We have also teamed with Carla Gomes and Jeff Neaton (Berkeley, Lawrence Berkeley National Laboratory) for the DOE project Energy Materials Chemistry Integrating Theory, Experiment and Data Science (EM-CITED), a multidisciplinary research effort focused on accelerating discovery of scientific knowledge via incorporation of data science and artificial intelligence in materials chemistry. EM-CITED has 3 focus areas: (i) Open Representations of Energy Materials, (ii) Energy Materials Synthesis Prediction, and (iii) Catalyst Evolution Prediction and Classification.

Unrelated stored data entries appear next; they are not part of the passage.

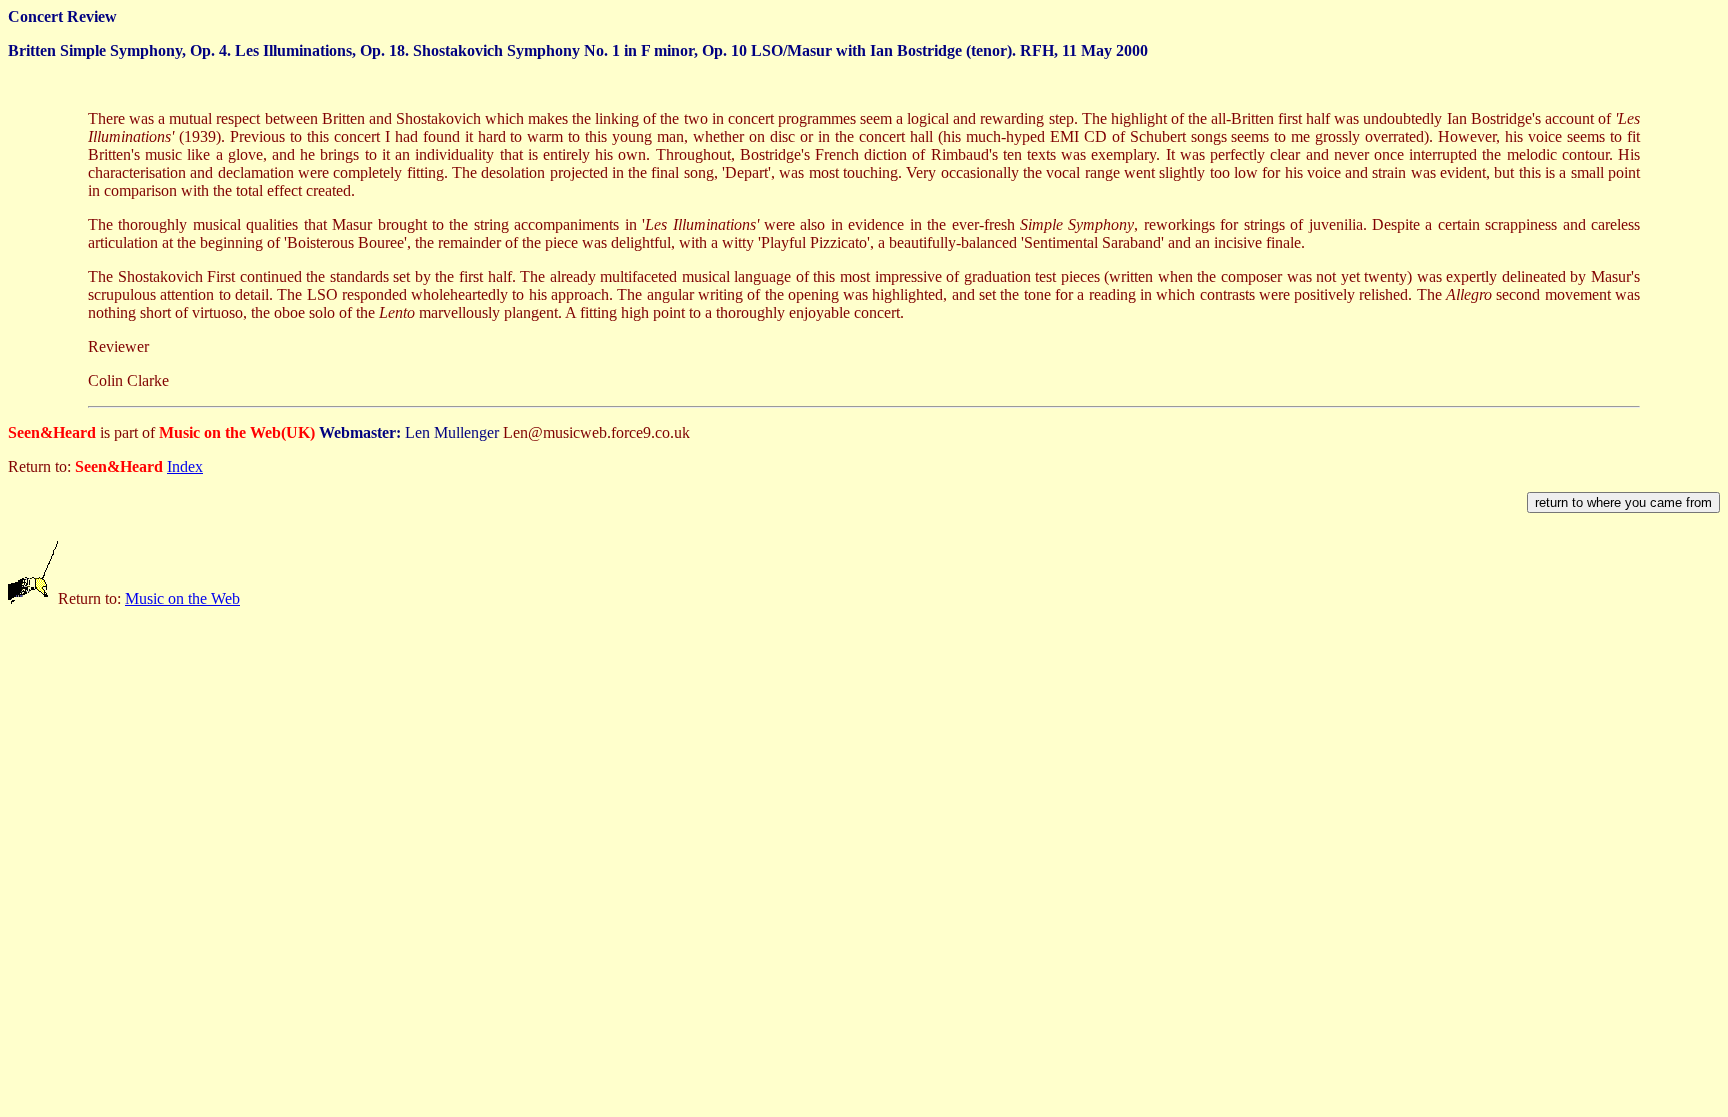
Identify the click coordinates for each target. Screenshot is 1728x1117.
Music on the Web (182, 598)
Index (185, 466)
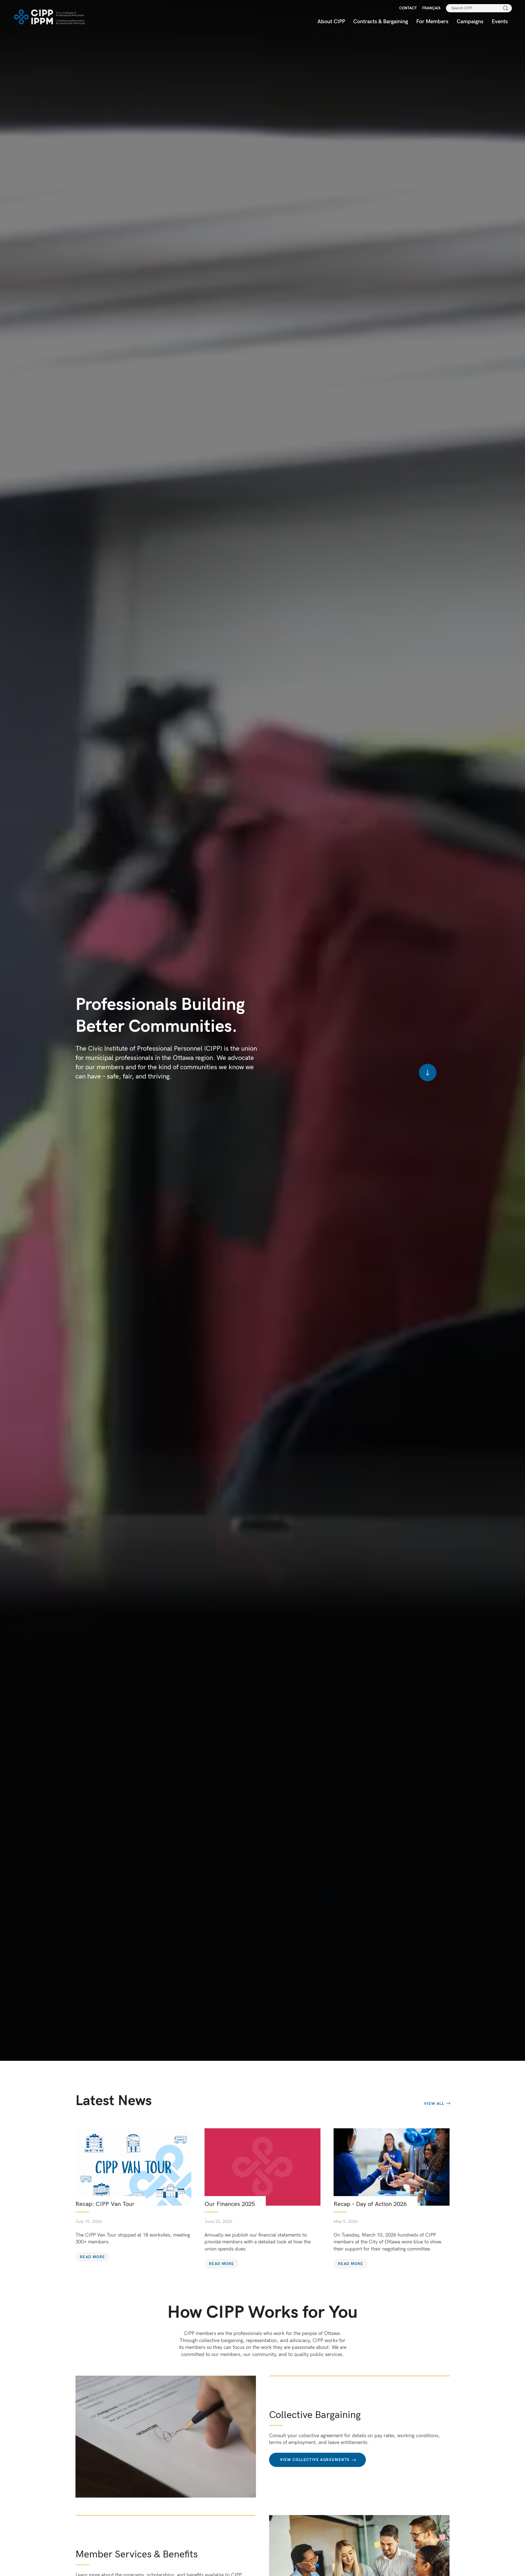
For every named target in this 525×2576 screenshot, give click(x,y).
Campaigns (470, 21)
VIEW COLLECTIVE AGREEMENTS (314, 2459)
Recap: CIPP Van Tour (105, 2204)
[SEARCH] (506, 8)
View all (434, 2103)
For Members (432, 21)
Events (500, 21)
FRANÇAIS (431, 8)
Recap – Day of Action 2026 (370, 2204)
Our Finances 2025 (230, 2204)
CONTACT (408, 8)
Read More (92, 2257)
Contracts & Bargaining (380, 21)
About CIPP (331, 21)
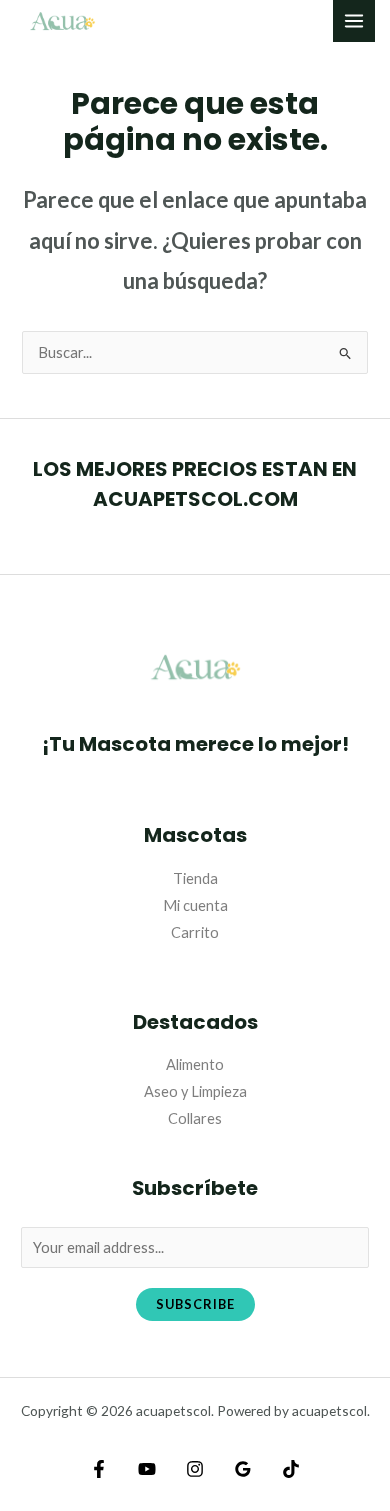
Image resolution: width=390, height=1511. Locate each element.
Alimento (195, 1064)
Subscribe (195, 1304)
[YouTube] (147, 1469)
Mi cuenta (195, 905)
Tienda (195, 878)
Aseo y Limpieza (195, 1091)
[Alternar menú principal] (354, 21)
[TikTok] (291, 1469)
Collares (195, 1118)
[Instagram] (195, 1469)
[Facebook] (99, 1469)
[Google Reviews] (243, 1469)
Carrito (195, 932)
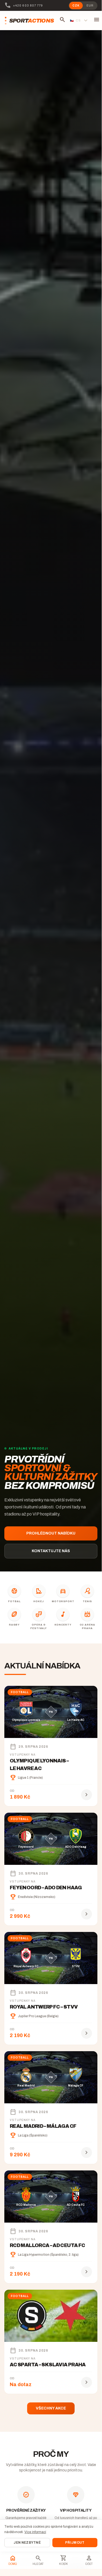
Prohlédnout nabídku (50, 1533)
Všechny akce (51, 2408)
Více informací (35, 2532)
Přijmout (74, 2542)
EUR (90, 5)
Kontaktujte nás (51, 1551)
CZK (75, 5)
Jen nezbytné (27, 2542)
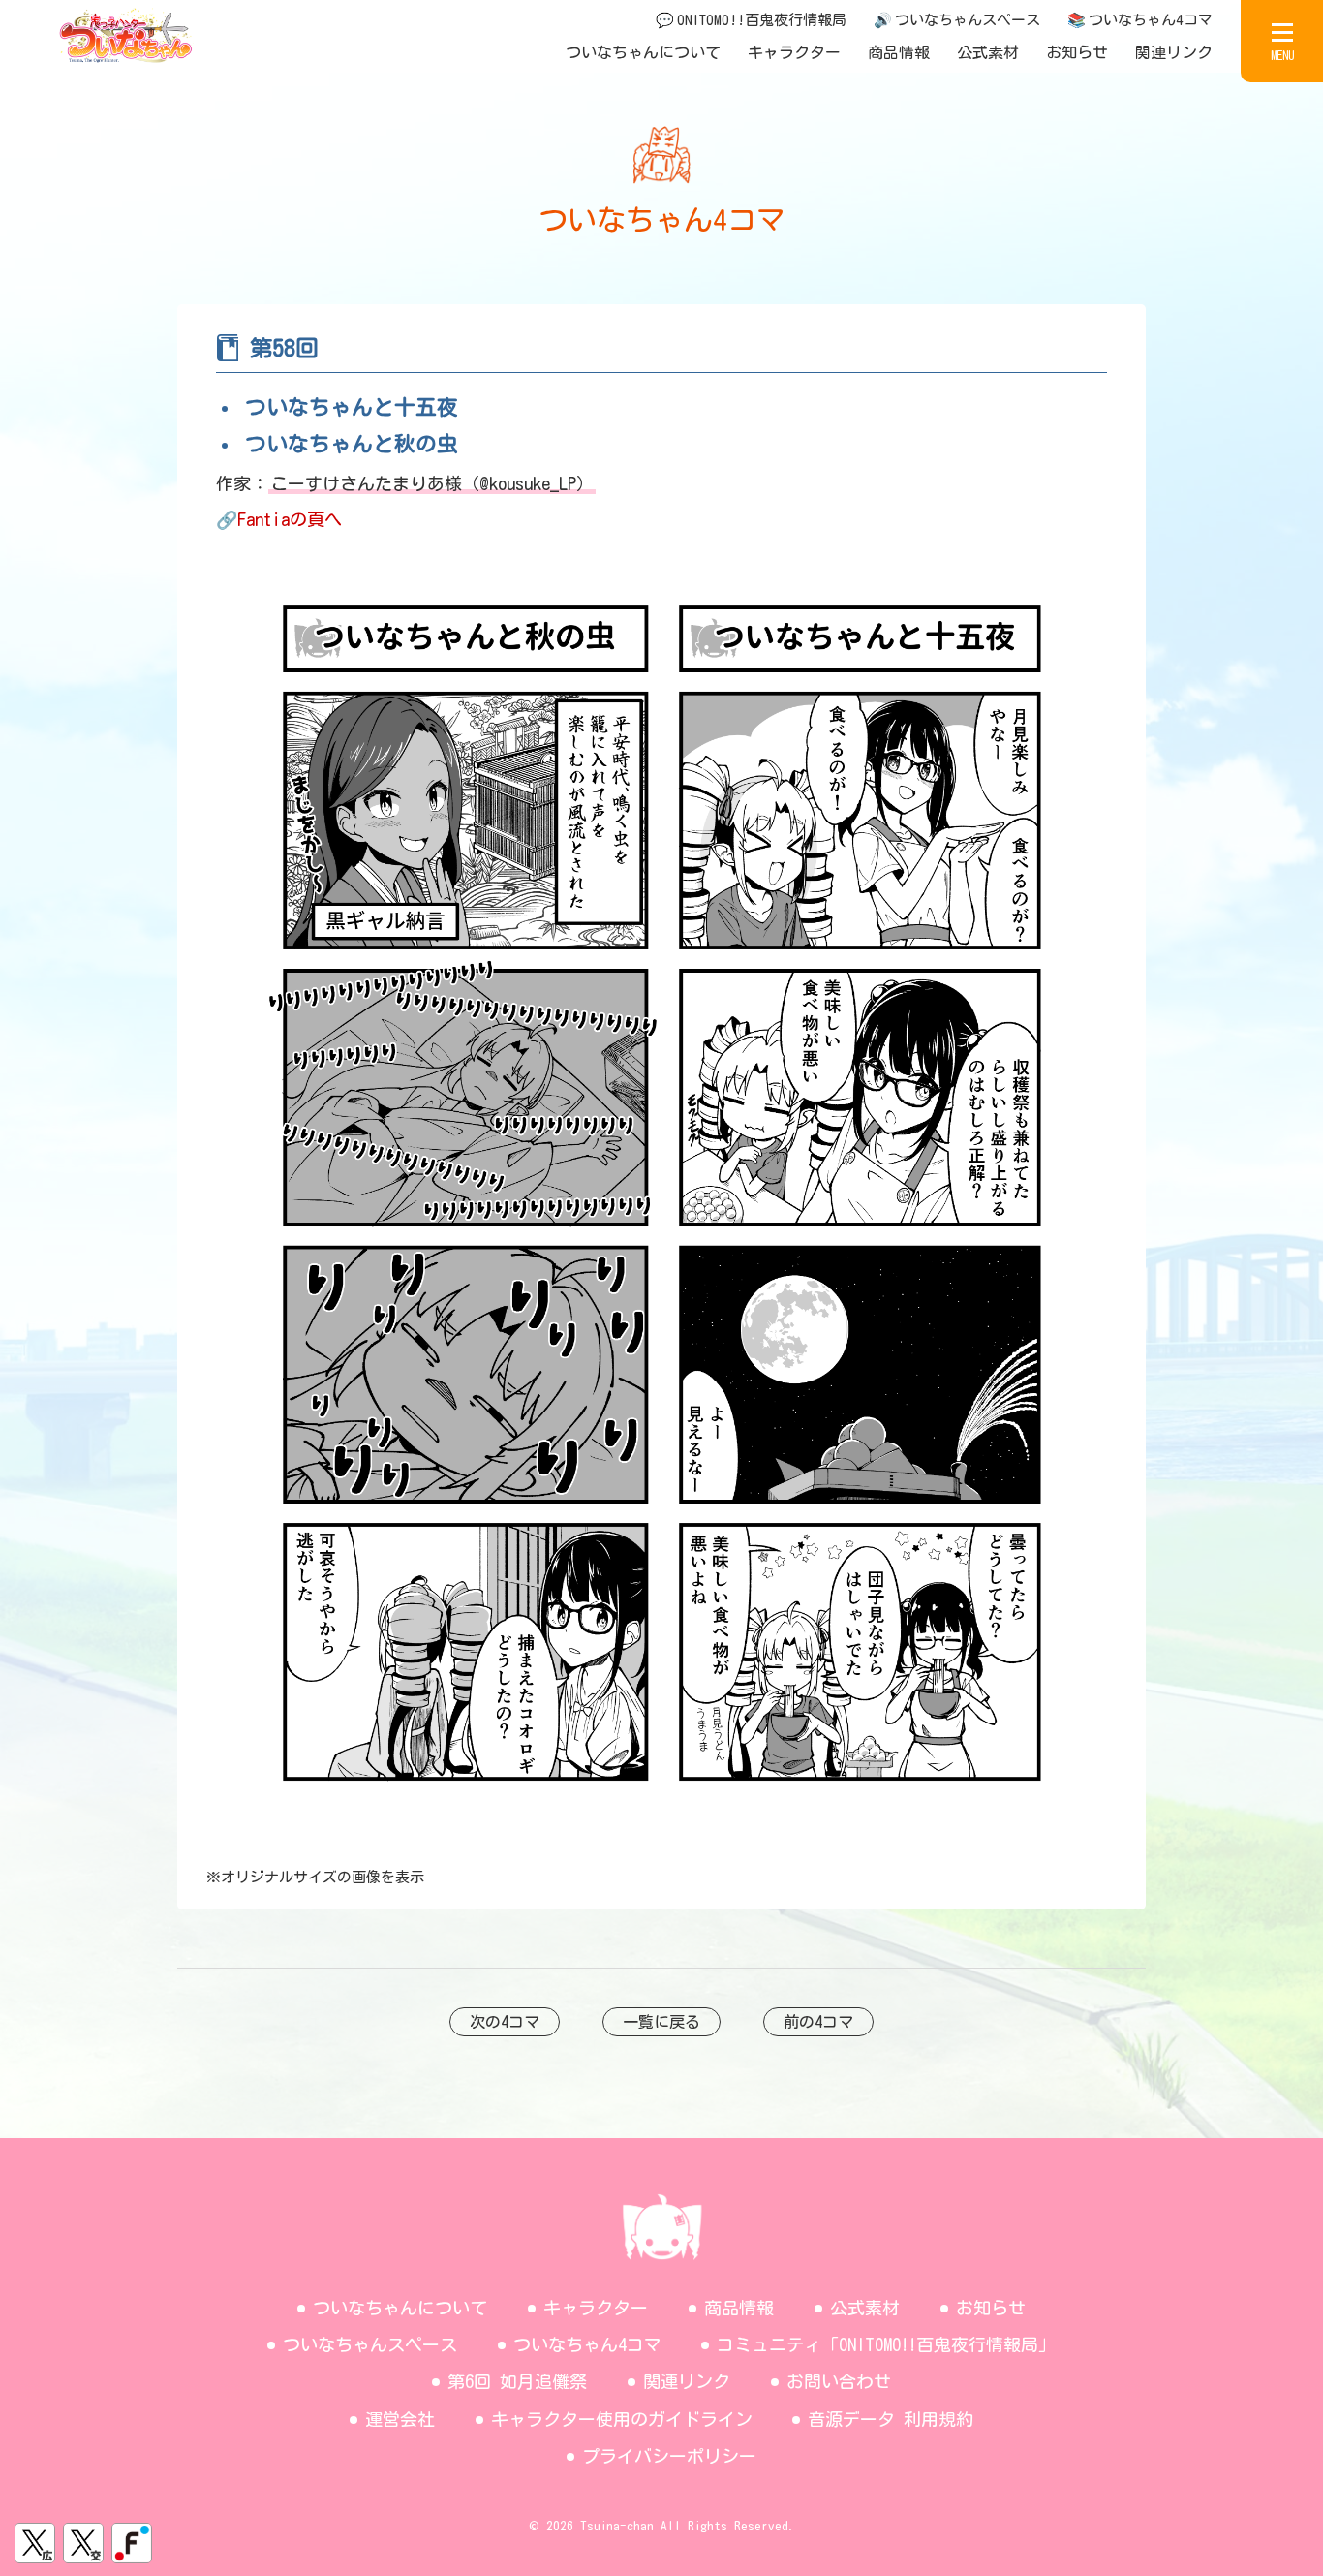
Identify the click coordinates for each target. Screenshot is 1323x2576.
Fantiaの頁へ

Carla Gomes is also the director of the Computational Sustainability Network where John Gregoire is a co-PI and works with the Gomes group to identify materials-inspired algorithms that can be deployed, and algorithms from other domains that can be deployed in materials science.


The Scientific Autonomous Reasoning Agent (SARA) project is led by PI Bruce van Dover (Cornell) and aims to incorporate theory guidance in a closed-loop experimental system, all guided by a network of AI "agents" that tackle different aspects of the materials research cycle. The multidisciplinary team includes co-PIs Mike Thompson (Cornell), Carla Gomes (Cornell), Bart Selman (Cornell), Alex Zunger (Colorado), Chris Wolverton (Northwestern), and John Gregoire.


An ongoing collaboration with Google Accelerated Science involves application of data science to design experimental protocols and automated interpretation and quality control, all in the absence of human bias.